[Gnuk-users] Gnuk on a faster MCU

Aurelien Jarno aurelien at aurel32.net
Mon Sep 11 20:57:32 UTC 2017


On 2017-09-11 10:17, NIIBE Yutaka wrote:
> Hello,
> Firstly, let me explain current status of Chopstx/NeuG/Gnuk.

Thanks, it's a lot clear to me where things are going.

> Aurelien Jarno <aurelien at aurel32.net> wrote:
> > I therefore started to prototype things a bit, and I "ported" Gnuk on a
> > STM32L432 MCU. I say "ported" because I have done things quick and dirty
> > and the keys are not even stored in flash, but in RAM. This MCU has a
> > Cortex-M4 CPU running at 80MHz and tiny caches (1kB for instructions,
> > 256B for data). It's available in a QFN32 case, even smaller than the
> > STM32F103. It's also able to do crystal-less USB (I haven't tried yet).
> >
> > On such a CPU, Gnuk is able to do a RSA2048 decryption in 0.84s and
> > a RSA4096 decryption in 5.18s (vs 1.27s and 8.22s on FST-01). The gains
> > are mainly due to the instruction cache, as it hides the wait states of
> > the flash memory. The remaining gain comes from the single cycle
> > multiply-and-add instructions. I have been able to get these down to
> > respectively 0.65s and 3.87s by using the UMAAL DSP instruction in
> > MULADDC and mpi_montsqr.
> Great!
> QFN32, crystal-less USB and single cycle multiply-and-add sound great to
> me.  I'm afraid STM32L432 has more features.

Yes, it has a few more interesting features like 3 capacitive sensing
channels (useful for example) to add an authentication validation and a
random number generator. I won't fully trust such a generator, but it
can provide additional entropy to the one provided by the ADC. In order
to port Gnuk quickly I actually replaced all the ADC/Neug code by a call
to the RNG. Note that the STM32L432 only has a single ADC.

I guess such a small chip without crystal can be used to create
something like tomu.im, though probably slightly bigger as there is also
a regulator to add. It just get more difficult to find a thin PCB
manufacturer, especially for prototypes or small series.

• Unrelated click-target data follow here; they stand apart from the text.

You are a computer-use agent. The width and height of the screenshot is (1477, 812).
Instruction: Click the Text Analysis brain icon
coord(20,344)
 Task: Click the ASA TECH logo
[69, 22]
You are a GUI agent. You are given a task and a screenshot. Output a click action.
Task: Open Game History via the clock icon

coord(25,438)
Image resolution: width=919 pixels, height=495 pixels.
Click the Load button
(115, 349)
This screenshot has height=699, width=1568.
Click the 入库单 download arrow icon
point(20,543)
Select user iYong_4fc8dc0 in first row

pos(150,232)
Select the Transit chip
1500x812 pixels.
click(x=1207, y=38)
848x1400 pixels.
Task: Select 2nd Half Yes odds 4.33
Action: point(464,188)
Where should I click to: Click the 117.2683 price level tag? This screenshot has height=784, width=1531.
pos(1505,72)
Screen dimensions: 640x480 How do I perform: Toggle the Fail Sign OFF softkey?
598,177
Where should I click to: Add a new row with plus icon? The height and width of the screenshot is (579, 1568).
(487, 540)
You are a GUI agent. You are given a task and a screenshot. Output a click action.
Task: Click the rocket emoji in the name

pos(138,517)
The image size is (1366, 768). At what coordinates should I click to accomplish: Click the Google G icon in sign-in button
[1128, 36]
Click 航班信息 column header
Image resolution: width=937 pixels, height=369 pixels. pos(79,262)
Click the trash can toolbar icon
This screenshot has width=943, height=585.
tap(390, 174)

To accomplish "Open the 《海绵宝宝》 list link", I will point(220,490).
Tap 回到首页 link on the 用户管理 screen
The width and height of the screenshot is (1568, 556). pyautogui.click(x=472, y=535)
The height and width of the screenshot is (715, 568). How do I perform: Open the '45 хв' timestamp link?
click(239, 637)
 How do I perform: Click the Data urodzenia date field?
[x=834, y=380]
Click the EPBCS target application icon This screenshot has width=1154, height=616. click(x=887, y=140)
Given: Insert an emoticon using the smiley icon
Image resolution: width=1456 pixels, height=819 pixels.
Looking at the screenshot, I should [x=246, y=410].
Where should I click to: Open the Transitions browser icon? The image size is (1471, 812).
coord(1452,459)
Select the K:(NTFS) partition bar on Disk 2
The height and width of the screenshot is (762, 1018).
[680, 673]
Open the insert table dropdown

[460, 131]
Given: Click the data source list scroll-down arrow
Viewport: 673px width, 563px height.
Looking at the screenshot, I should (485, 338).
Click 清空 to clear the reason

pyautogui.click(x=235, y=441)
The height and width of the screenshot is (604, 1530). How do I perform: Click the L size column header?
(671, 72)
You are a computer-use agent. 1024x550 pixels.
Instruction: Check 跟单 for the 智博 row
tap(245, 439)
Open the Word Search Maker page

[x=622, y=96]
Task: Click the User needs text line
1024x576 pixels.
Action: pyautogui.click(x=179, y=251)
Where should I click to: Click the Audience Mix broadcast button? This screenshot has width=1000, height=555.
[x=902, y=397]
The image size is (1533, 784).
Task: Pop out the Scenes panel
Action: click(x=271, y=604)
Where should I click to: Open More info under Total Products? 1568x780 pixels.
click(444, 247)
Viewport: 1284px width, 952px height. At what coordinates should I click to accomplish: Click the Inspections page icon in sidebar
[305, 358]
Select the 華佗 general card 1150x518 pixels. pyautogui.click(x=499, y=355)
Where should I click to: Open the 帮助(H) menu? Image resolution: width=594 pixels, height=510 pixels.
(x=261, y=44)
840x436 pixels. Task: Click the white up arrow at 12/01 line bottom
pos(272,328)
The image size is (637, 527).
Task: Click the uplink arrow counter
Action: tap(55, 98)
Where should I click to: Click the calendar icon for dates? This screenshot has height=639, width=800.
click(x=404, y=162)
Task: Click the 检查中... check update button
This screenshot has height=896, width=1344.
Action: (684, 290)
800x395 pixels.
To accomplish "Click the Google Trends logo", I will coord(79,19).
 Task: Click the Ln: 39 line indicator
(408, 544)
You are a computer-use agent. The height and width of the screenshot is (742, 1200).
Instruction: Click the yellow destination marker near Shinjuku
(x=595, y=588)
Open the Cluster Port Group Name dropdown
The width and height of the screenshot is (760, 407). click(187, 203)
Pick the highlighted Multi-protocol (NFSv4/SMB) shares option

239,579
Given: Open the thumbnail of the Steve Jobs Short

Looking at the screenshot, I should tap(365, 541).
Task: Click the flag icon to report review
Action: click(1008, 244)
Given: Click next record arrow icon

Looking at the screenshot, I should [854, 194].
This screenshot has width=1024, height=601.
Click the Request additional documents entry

> > I am still pondering wether to try with even faster MCU, like an STM32F4
> > at 168MHz even if it comes in a bigger LQFP64 case. I would consider
> > getting a < 2s signature / decryption for a RSA4096 something
> > acceptable.
> I think that 2 seconds is acceptable.  When I started the development of
> OpenPGPcard alternative, it took like 5 seconds for RSA1024 with
> ATmega328 running 20MHz.  I didn't feel it's acceptable for my own use
> cases.  Then, for RSA2048, it was something like 2 seconds with
> STM32F103 with PolarSSL in 2010.  Thus, I started Gnuk.
> BTW, currently we are using p*q modulus.  It is known that multi prime
> modulus can speed up RSA computation (It is patented by US5848159, still
> effective).  There was a technique of p^k*q modulus, which was patented
> by US6396926.  I found that the latter patent was expired in 2010, due
> to failure to pay maintenance fee.  For me, the latter technique seems
> to be covered by more general multi prime modulus technique.  If not, I
> wonder we can use that.

Thanks for the pointer, I'll try to have a look at that. That would also
benefit the FST-01 users.

I have started to look at optimizing the existing low level math
operations. The thing I have learned with the Cortex M4, is that the
addition really comes for free with a multiplication, so algorithms
which try to trade multiplications for multiplications are not faster.
Adding two variables with a carry is actually faster using UMAAL with
the two multiplicand being zero than using ADDS and ADC.

> > It seems the biggest portability issue concerns the flash.
> Right.
> > The current code assumes that the pages are small (1 or 2kB) and that
> > the writes are done 2 bytes by 2 bytes. These assumptions are used in
> > src/flash.c, but also define the format of the data in
> > src/openpgp-do.c.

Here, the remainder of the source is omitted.